Не прошло и двух недель деревенской жизни, как я почувствовала себя другим человеком. Однажды я вдруг вскочила на оставленную в поле пустую распряженную телегу и стала на ней отплясывать. И услышала, как мама тихо сказала Анне Ивановне: «Кажется, она поправляется…» А я просто поправилась.
Мне кажется, что я была уже здорова к 18 июня. Был очередной выходной день, было солнечное затмение, и умер Горький. В то утро папа привез из Москвы известие о смерти Горького. Вот я и запомнила дату. Папа же закоптил нам тогда стеклышки (использованные фотопластинки), чтобы глядеть на солнце. Мы все стояли на лугу за домом и смотрели на небо. «Вот и солнце скорбит о Горьком», — вздохнув, сказал папа. «Ты лучше бы оплакал своего любимого Бухарина, кажется, приходит время это сделать», — тихо заметила мама и обидно засмеялась. Папа промолчал.
На том же лугу, где мы наблюдали затмение солнца, в день маминых именин был поставлен и накрыт стол. В гостях были Наталия Алексеевна, Николай Николаевич и Анна Ивановна. «Бывшие» куда-то совсем сгинули, их у нас теперь не видно. Праздник проходил чинно, по-семейному. Вот поднялась из-за стола Анна Ивановна в своем лилово-сиреневом маркизетовом платье с воланами. Оно так идет к ее серым выпуклым глазам. И тут же вышел из-за стола вслед за ней наш отец, уговаривая ее остаться. Он в белых брюках, белой рубашке и белых парусиновых туфлях. Он держит Анну Ивановну за локоть. Ветер, полевой теплый ветер, треплет их пышные волосы. «Посмотрите, какая прекрасная пара!» — восклицает мама. Пара и в самом деле недурна, но зачем она так? Мне не нравятся ни мамины слова, ни ее тон, искусственно-оживленный.
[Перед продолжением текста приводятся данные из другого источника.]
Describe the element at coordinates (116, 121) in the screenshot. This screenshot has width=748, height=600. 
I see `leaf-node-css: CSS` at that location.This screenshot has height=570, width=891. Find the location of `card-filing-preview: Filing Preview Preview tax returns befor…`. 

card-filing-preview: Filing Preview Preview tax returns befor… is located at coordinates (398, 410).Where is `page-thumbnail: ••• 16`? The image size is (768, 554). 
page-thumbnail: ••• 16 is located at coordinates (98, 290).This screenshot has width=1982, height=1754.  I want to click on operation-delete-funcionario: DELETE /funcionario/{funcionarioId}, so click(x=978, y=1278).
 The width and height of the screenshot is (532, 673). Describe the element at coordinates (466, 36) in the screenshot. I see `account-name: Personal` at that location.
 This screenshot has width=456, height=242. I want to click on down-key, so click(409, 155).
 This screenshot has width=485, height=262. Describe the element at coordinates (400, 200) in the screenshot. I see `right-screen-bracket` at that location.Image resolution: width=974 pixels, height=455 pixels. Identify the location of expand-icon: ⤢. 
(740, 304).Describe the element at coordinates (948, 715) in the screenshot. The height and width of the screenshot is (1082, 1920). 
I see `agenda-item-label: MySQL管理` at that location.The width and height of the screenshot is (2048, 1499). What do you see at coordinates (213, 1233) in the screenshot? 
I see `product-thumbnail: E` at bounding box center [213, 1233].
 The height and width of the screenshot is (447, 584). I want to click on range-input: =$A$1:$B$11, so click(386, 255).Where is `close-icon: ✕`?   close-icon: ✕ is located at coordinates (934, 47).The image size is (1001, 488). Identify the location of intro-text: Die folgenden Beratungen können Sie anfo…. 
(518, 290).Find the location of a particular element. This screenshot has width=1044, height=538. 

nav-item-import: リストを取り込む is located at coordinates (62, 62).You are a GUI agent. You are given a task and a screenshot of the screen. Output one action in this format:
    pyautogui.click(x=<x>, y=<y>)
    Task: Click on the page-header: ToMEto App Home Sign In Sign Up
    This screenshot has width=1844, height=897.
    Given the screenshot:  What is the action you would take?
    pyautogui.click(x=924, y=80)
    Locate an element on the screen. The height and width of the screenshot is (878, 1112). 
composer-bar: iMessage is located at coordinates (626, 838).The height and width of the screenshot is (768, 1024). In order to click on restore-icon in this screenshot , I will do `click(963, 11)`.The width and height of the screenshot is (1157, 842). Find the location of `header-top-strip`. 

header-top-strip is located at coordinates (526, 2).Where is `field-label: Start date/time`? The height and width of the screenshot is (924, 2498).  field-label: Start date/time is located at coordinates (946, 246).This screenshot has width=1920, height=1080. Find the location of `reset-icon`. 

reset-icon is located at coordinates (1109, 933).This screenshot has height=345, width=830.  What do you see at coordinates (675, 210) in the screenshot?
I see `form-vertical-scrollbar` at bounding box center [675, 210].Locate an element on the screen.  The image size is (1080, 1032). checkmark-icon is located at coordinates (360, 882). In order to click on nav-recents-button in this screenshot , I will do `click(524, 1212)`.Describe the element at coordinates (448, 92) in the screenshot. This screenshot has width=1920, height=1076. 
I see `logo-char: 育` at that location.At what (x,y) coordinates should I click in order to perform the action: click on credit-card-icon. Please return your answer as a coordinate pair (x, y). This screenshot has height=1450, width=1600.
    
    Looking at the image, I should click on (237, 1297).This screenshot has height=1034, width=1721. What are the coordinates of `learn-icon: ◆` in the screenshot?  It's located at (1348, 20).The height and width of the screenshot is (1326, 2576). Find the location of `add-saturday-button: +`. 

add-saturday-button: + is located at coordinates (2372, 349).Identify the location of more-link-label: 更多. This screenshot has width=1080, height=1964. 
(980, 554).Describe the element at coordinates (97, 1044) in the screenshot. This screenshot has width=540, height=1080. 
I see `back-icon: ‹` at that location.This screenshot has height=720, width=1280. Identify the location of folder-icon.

После обеда затевается общая игра. И взрослые, и дети по очереди прыгают через сцепленные руки двух сидящих на траве «водящих». Не помню, как называлась такая игра. Когда приходит моя очередь прыгать через сцепленные руки мамы и Николая Николаевича, я, добежав до преграды, резко останавливаюсь и сворачиваю в сторону. «Почему ты не прыгнула?» — спрашивает мама. «Не хочу», — дерзко отвечаю я. И она оставляет мою дерзость без внимания! Разве в каком-нибудь другом случае такое было бы возможно? Я и торжествую свою независимость, и чувствую укол в сердце: она не смеет сделать при всех мне замечание? Больше у нас в деревне Николай Николаевич не появляется, и я забываю о нем.
Просто ли я поправилась в Головкове или еще стремительно повзрослела? На моем красном сарафанчике, в котором я прохожу все лето, впервые на груди сделаны выточки, крошечные выточки, но я горжусь ими. А на загоревшей руке я ношу мамин серебряный «турецкий» браслет. Так и сгинет он куда-то в то лето с моей тонкой детской руки.
Двенадцать лет — перелом в жизни девочки, прощание с детством, расставание с полной независимостью от родителей. Я вдруг как бы сказала себе: у вас своя жизнь, у меня — своя, я не хочу больше страдать вашими страданиями. Ничего такого я, конечно, не говорила и самой себе. Но вдруг пришло ощущение внутренней свободы. Или я просто устала от тайных горестей? Я захотела просто жить. Жаркое праздничное лето способствовало такому желанию.